Predatory lenders are common in small business finance. These five tells are how you spot them before signing.
Predatory lending in small business finance is real, common, and largely unregulated compared to consumer lending. The behaviors below aren't always illegal — but they're always tells. If you see any one of them, slow down. If you see two or more, walk.
Legitimate offers are valid for at least a few business days. "Sign today or lose the rate" is a pressure tactic, not a real expiration. Real underwriting decisions are stable for the time it takes a reasonable owner to read the contract and confirm the math. If a broker insists otherwise, that's because reading the contract or running the math is exactly what they're trying to prevent.
Predatory MCA brokers will quote a factor rate, a daily payment, and a term — but never the total dollar cost of capital or the APR-equivalent. That's deliberate. Always demand both numbers in writing before signing. If a broker can't or won't provide them, that's the answer. For background on how MCAs price vs. bank loans, see the side-by-side breakdown.
1. Total dollar cost of capital. 2. APR-equivalent. 3. Prepayment treatment in writing. No real lender refuses these.
Second-position advances exist for good reasons — meaningful revenue growth, a discrete short-payback opportunity — but a broker who pitches one without analyzing your combined daily debit against your daily deposits is looking at their commission, not your cash flow. Demand to see the combined-debit math before signing any second advance. We cover the full mechanics in Why stacking loans can destroy your business.
Legitimate lenders don't charge fees before they've underwritten and approved you. "Application fees," "processing fees," or "good faith deposits" charged before approval are red flags. Real fees come at funding (origination, closing) and are deducted from the funded amount, not paid out of pocket.
Personal guarantees are normal in small business finance, and most personal guarantees survive bankruptcy — that's not predatory by itself, that's just how guarantees work. The actual red flags to watch for: confessions of judgment (clauses that waive your right to defend a lawsuit before any dispute exists), cross-collateralization tying unrelated personal or business assets to this one deal, unusually broad indemnification language, or default triggers that activate on routine business events. These clauses aren't the price of admission to financing — they're a tell that the lender expects to need them. Better lenders don't include them.
ClearValue Lending is a funding platform — we route your file to one lender partner that matches your situation, not five. If a broker ever asks you to pay them directly in addition to your loan terms, that's the moment to ask why and to read the fine print before signing anything. You can start an application at Find my match — your file goes to a vetted lender.
Most small business lenders are fine, even when their products are expensive. The bad ones are recognizable. Trust the patterns above more than the friendliness of the rep — and never sign anything you haven't read end to end. If you believe deceptive practices occurred, the FTC complaint portal and your state Attorney General are the right channels. Educational content only; subject to lender approval. Reviewed by the ClearValue Lending Editorial Team.
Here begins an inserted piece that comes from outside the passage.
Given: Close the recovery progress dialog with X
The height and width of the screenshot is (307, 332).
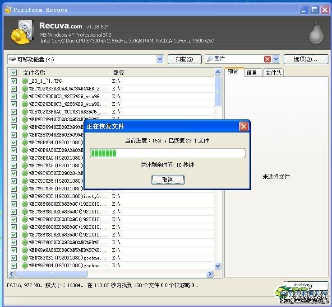Looking at the screenshot, I should click(244, 126).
Five common tells: 'sign today or lose the rate' pressure tactics, total cost hidden behind a factor rate with no APR-equivalent disclosed, pushing a second advance you can't service, demanding upfront fees before any underwriting, and unusually broad personal guarantee or default clauses (confessions of judgment, cross-collateralization, broad indemnification).
A confession of judgment (COJ) is a clause where the borrower waives the right to defend a lawsuit before any dispute exists — letting the lender obtain a judgment without notice. New York banned out-of-state COJs in 2019 (CPLR §3218) after CFPB and journalist investigations exposed predatory enforcement patterns. Other states' protections vary. COJs are a red flag, especially in second-position MCA contracts.
No. Legitimate lenders don't charge fees before underwriting and approval. 'Application fees,' 'processing fees,' or 'good faith deposits' charged before approval are red flags. Real fees come at funding (origination, closing) and are deducted from the funded amount, not paid out of pocket. If a broker asks for upfront payment, walk away.
Check that the lender's offer includes the three load-bearing numbers in writing: total dollar cost of capital, APR-equivalent (even if priced as a factor rate), and prepayment treatment. Real lenders provide these without hesitation. Search for state regulator complaints (most states publish actions). For MCAs in CA, NY, VA, UT, or GA, the lender must provide the state-required commercial financing disclosure.
Stop the conversation. Legitimate offers are valid for at least a few business days — 'lock the rate today' is a pressure tactic, not a real expiration. Ask for the same offer in writing from a different lender for comparison. Run the math yourself. If a broker insists on same-day signing without giving you time to read the contract and compute the APR, that's the answer.
Document the behavior in writing and consult an attorney about your options. You can file complaints with your state Attorney General (most states have small business protection units), the Federal Trade Commission at ftc.gov/complaint, the Consumer Financial Protection Bureau (CFPB has flagged predatory MCA practices as a concern), and the Better Business Bureau. State-level regulators have growing authority over commercial financing disclosure violations.